• **EXERCISE GOAL**
Transcribe the lines of the material below verbatim, starting at the line that contains "Given: View the 107 mutual friends" and ending at the line that contains "Action: coord(36,12)", with both of those lines included.

• **DATA SECTION**
● ● ● ● ● ● ●
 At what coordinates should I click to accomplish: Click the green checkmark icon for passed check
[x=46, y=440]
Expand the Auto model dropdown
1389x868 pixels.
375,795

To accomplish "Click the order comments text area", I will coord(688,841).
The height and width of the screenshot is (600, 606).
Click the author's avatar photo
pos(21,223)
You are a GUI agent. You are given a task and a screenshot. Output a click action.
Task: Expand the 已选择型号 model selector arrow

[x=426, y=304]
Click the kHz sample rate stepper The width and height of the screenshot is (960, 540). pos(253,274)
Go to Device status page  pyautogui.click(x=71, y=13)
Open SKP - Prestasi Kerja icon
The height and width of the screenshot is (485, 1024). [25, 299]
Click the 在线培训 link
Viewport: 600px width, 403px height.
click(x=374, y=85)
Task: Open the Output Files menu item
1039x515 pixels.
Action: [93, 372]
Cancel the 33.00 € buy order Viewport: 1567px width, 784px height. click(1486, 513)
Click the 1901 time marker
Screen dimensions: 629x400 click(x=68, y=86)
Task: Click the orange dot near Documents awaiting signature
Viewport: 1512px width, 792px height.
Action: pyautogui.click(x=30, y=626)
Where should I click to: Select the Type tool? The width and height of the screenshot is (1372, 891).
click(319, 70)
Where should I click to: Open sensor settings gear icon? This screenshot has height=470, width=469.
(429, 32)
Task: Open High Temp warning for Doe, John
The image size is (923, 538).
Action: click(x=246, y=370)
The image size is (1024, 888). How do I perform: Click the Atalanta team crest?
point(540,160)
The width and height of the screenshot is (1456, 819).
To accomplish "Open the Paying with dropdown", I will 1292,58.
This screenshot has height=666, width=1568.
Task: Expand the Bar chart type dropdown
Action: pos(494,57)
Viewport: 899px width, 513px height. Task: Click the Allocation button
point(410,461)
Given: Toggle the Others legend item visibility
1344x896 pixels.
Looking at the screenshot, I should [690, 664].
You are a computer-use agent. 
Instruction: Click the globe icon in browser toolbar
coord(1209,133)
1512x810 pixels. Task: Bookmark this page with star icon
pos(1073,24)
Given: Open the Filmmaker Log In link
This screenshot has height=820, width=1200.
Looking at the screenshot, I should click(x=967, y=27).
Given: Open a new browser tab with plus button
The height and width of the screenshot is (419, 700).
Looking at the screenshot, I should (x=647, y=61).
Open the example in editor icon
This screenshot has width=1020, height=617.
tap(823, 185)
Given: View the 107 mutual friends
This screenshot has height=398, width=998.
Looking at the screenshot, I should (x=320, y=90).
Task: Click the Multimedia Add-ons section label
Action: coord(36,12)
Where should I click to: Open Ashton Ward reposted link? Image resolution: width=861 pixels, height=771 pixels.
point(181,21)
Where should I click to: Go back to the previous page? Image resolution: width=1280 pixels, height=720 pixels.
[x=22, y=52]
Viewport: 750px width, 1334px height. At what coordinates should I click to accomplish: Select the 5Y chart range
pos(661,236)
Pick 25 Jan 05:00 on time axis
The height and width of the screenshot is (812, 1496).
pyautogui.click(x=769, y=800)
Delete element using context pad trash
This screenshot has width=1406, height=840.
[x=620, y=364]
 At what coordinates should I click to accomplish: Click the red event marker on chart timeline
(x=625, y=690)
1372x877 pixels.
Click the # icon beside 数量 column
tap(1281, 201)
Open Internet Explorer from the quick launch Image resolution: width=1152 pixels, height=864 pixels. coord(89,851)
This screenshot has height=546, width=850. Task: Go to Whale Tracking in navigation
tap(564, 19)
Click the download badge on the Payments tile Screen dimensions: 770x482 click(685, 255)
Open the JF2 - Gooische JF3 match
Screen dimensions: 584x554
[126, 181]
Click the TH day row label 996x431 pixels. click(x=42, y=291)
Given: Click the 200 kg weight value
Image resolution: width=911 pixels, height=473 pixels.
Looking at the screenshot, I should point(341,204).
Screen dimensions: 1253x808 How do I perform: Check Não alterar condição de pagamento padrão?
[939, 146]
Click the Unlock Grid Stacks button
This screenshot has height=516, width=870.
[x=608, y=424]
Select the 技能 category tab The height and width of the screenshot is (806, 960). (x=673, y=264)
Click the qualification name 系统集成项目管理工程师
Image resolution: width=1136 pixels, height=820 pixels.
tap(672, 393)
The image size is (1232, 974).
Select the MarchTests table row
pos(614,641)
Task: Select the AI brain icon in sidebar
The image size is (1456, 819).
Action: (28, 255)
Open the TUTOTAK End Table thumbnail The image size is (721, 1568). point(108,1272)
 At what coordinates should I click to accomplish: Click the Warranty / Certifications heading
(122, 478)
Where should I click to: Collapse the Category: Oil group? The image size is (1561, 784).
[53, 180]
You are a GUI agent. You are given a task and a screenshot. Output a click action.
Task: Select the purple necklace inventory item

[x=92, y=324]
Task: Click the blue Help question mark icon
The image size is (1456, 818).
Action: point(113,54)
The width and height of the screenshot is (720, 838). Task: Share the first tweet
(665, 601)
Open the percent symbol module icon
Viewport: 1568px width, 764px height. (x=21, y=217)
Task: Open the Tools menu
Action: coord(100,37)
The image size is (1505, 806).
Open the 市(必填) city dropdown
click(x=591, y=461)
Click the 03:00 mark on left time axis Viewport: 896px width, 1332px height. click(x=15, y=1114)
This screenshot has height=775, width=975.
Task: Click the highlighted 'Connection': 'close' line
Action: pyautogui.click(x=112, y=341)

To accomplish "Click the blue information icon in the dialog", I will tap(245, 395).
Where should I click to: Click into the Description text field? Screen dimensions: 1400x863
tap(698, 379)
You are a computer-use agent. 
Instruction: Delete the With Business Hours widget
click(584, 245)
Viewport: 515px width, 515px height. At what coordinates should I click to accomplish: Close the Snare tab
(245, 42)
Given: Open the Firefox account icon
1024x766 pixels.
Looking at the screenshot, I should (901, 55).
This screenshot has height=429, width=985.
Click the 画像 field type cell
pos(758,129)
● ● ● ● ● ● ●
• **IN RESPONSE**
Given: View the 107 mutual friends
This screenshot has height=398, width=998.
Looking at the screenshot, I should (x=320, y=90).
Task: Click the Multimedia Add-ons section label
Action: coord(36,12)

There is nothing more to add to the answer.